Record inflation and lagging wages have sapped consumer demand this year. Retailers like Roots (TSX:ROOT) have underperformed the market. Luxury retailers such as Canada Goose (TSX:GOOS) have seen deeper plunges. This stock is down 54.5% year-to-date as consumers cut back on luxury coats and outerwear and spend more money on essentials like food and medicines this year.
Meanwhile, rising costs have put pressure on most retailers’ profit margins. Lower sales and slimmer margins have created the perfect storm for retail stocks in Canada.

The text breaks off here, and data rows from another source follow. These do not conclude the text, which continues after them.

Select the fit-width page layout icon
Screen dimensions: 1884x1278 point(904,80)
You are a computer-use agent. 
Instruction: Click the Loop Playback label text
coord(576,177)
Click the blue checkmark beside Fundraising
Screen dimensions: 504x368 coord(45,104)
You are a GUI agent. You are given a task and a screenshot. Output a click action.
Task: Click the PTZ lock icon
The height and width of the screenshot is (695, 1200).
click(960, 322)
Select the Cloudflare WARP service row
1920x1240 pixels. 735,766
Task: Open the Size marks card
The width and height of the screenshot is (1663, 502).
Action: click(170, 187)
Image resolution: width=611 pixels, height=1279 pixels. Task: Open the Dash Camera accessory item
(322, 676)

That’s why Aritzia’s outperformance is surprising. The outperformance is driven by the company’s social media strategy and U.S. expansion. “The majority of our stores are in Canada but growth in the coming years will be primarily from the U.S.,” CEO Jennifer Wong said during a recent shareholder presentation. In 2023, nearly all the company’s new stores will be in the U.S.
Meanwhile, Aritzia has successfully positioned itself as the preferred brand of young celebrities and influencers. Celebrities such as Kendall Jenner, Hailey Bieber, and Meghan Markle have been spotted with Aritzia products, and social media influencers have gifted the brand a cult following.
If these trends persist, the team expects to expand sales to $3.8 billion by fiscal 2027.
Aritzia has managed to sustain its market value this year. However, underlying revenue and earnings have expanded over this period. The stock now trades at 33 times trailing twelve-month earnings per share.
The stock also trades at just 1.5 times revenue and 8 times EBITDA (earnings before interest, taxes, depreciation, and amortization) in fiscal 2027. That means it’s undervalued if it achieves its long-term growth targets.
The path ahead is far from easy. Aritzia faces the same pressures as other retailers – especially if inflation is persistent and the economy dips into a recession. Meanwhile, its U.S. expansion plan and social media strategy could fail to live up to expectations.
However, it’s one of the few luxury retailers to survive the pandemic and ongoing bear market. That makes it an interesting target for investors seeking a durable growth stock. Keep an eye on this opportunity.